**EXTRAIT DE PAGE:**
----

Voitures icendiées dans la ville de Malmö (troisième ville du pays), en Suède, le 17 avril 2022. Voitures icendiées dans la ville de Malmö (troisième ville du pays), en Suède, le 17 avril 2022.  

Le cardinal Arborelius appelle à plus de dialogue face à la violence en Suède

L'évêque de Stockholm, le cardinal Anders Arborelius, réagit aux violentes émeutes survenues ces derniers jours en Suède. Plus de 40 personnes ont été arrêtées et d'autres blessées après les violents affrontements entre polices et émeutiers. Il revient également sur la guerre en Ukraine et son impact potentiel sur le pays scandinave.

Deborah Castellano Lubov - Cité du Vatican

Plus de 40 personnes ont été arrêtées et d'autres blessées en Suède, après les violents affrontements entre la police et des manifestants survenus depuis le 14 avril. Ces derniers, à majorité musulmane, protestent contre le projet d'un groupe d'extrême droite, de brûler des copies du Coran, livre le plus sacré de l'Islam.

Le cardinal Arborelius, évêque de l'unique diocèse de Suède, reconnaît l'existence de «sentiments antireligieux» au sein de la population suédoise. Il s'exprime également sur l'accueil de réfugiés ukrainiens dans le pays. 

Les médias internationaux font état de violences et d'émeutes en Suède. Votre Eminence, pourriez-vous nous partager votre réaction suite aux récents événements ?

En Suède, pendant la période de Pâques, nous avons eu des émeutes très difficiles dans certains quartiers de Stockholm et la police a été attaquée par des jeunes qui protestaient contre la manifestation d'un politicien extrémiste du Danemark, qui voulait brûler le Coran. Ces émeutes ont eu lieu dans plusieurs endroits de la Suède (...).

Dans d'autres régions, ce fut une Pâques très violente. Cela a mis en évidence le fait que la Suède n'a pas été capable de faire face à la ségrégation, et que dans certaines zones, il n'y a presque que des étrangers à faible revenu, sans travail, avec de la criminalité. Donc, pour notre société, il est vraiment important de faire quelque chose pour nous battre contre cette ségrégation.


Comment décririez-vous la coexistence et le respect des autres religions en Suède ?

Nous voyons que la Suède est un pays très laïque, et que les autorités ne se rendent pas compte que beaucoup d’immigrants ont de fortes croyances religieuses. Pour eux, [ce qui se passe], par exemple quand certains brûlent le Coran, est un signe de haine. 

De fait, nous avons également eu des cas où des statues de Notre-Dame ont été vandalisées ou détruites. Je dirais qu’il y a des sentiments anti-religieux [au sein] de la population suédoise. Bien sûr, cela ne signifie pas que vous devriez attaquer la police. Mais il faut comprendre que les gens se sentent extérieurs à la société, et que personne ne les respecte. A un moment donné, il y aura de la violence dans nos banlieues.

Je pense qu'il est très important en Suède d'entamer un dialogue plus profond. Et en même temps, nous voyons par exemple que certains partis religieux veulent maintenant interdire les écoles confessionnelles. C'est un autre signe qui nous préoccupe aujourd'hui.

----

**CONSIGNES DE L'EXERCICE:**
(a) Pourriez-vous recopier à l'identique, dans l'article sur le cardinal Arborelius et les émeutes en Suède, le passage qui va de « Deborah Castellano Lubov » jusqu'à « récents événements ? » ?
(b) Pouvez-vous rédiger la suite de l'entretien avec le cardinal Arborelius sur les émeutes en Suède, en partant de sa dernière phrase ?

**DONNÉES FOURNIES:**
----

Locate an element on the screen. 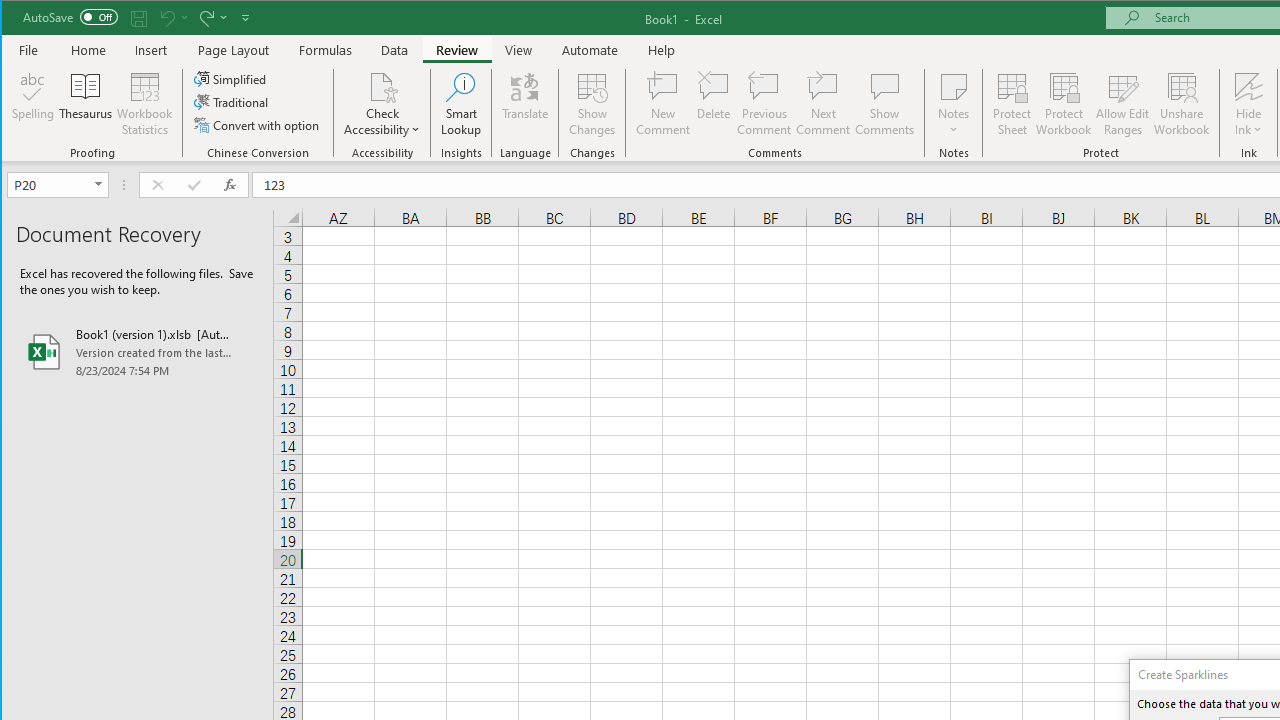 The image size is (1280, 720). 'Hide Ink' is located at coordinates (1247, 85).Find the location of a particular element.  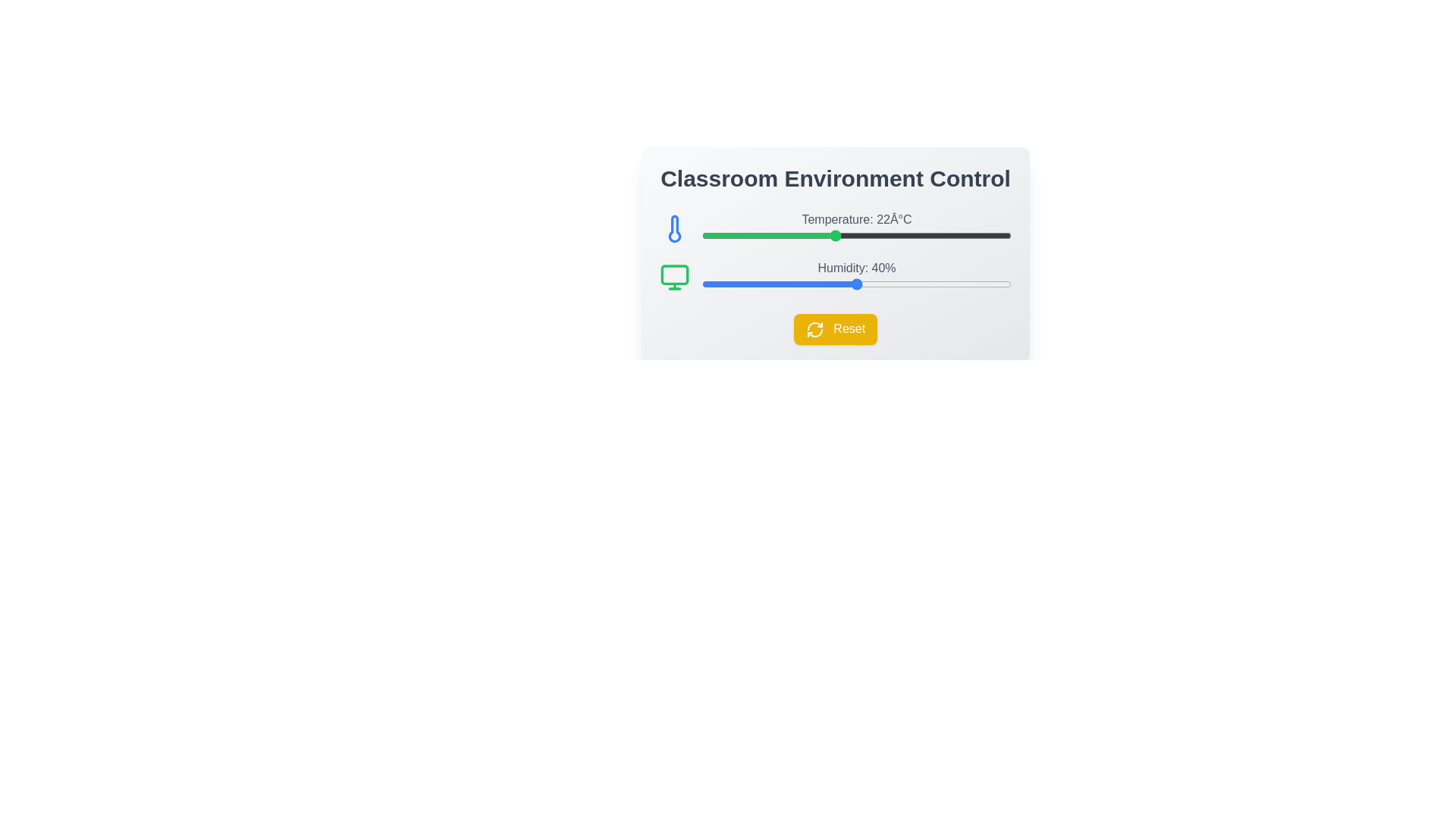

----

**ENSEMBLE DES RÉPONSES:**
(a)
Deborah Castellano Lubov - Cité du Vatican

Plus de 40 personnes ont été arrêtées et d'autres blessées en Suède, après les violents affrontements entre la police et des manifestants survenus depuis le 14 avril. Ces derniers, à majorité musulmane, protestent contre le projet d'un groupe d'extrême droite, de brûler des copies du Coran, livre le plus sacré de l'Islam.

Le cardinal Arborelius, évêque de l'unique diocèse de Suède, reconnaît l'existence de «sentiments antireligieux» au sein de la population suédoise. Il s'exprime également sur l'accueil de réfugiés ukrainiens dans le pays. 

Les médias internationaux font état de violences et d'émeutes en Suède. Votre Eminence, pourriez-vous nous partager votre réaction suite aux récents événements ?

(b)
Comment la guerre en Ukraine a-t-elle affecté la Suède et l'Eglise en Suède, également du point de vue des réfugiés ? 

La Suède a pu accueillir un bon nombre de réfugiés ukrainiens. Le dernier chiffre dont j'ai entendu parler mentionnait 40 000 réfugiés, répartis dans tout le pays. Dans notre diocèse, nous avons deux prêtres ukrainiens de rite byzantin. Ils ont été très actifs pour tenter de joindre les réfugiés et d'organiser leur accueil (...).

Nous constatons que, de manière générale, la population suédoise est très ouverte à ce groupe de personnes. Cela m'a un peu surpris car nous avions plutôt vu récemment qu'il n'y avait pas tant d'ouverture et de solidarité que cela envers les réfugiés. Mais la guerre en Ukraine a en quelque sorte marqué une différence pour les Suédois, et nous voyons aujourd'hui de nombreuses familles accueillir des Ukrainiens dans leur maison ou appartement.

Selon les sondages, une majorité croissante de Suédois est favorable à l'adhésion du pays à l'OTAN. Selon vous, existe-t-il un climat de peur en Suède actuellement? 

Bien sûr, la Suède réfléchit ces jours-ci à sa situation politique en matière de défense. Nous constations qu'après l'attaque en Ukraine, les autorités et beaucoup de Suédois sont un peu inquiets, nous discutons de la possibilité de défendre notre pays. Ce conflit a fait émerger une nouvelle situation politique, à l'intérieur du pays. Par ailleurs (...), la Finlande et la Suède discutent actuellement de la possibilité d'entrer dans l'alliance de l'OTAN.

Il s'agit donc d'une situation insécurisante, qui pose de nombreuses questions au sein de notre société. Pour les communautés de croyants, il est particulièrement difficile de savoir quelle posture adopter. Bien sûr, nous voulons accueillir ceux qui sont dans le besoin, mais nous savons que si trop de gens viennent ici, il ne sera pas si facile de les intégrer. C'est ce que nous avons observé des derniers temps dans nos banlieues : que la migration doit s'accompagner d'une intégration très, très importante, or cela a fait défaut (...).

Quelle importance accordez-vous aux appels du Pape François en faveur de la paix en Ukraine, et d'une trêve pascale dans le pays, à l'approche de la Pâques orthodoxe ?

Ce serait un signe prophétique si le Saint-Père pouvait se rendre à Kiev. D'un autre côté, nous savons que la Russie serait très ennuyée, très en colère. Je peux donc comprendre que pour le Saint-Père, il ne soit pas facile de savoir comment agir, quoi faire, et quoi dire.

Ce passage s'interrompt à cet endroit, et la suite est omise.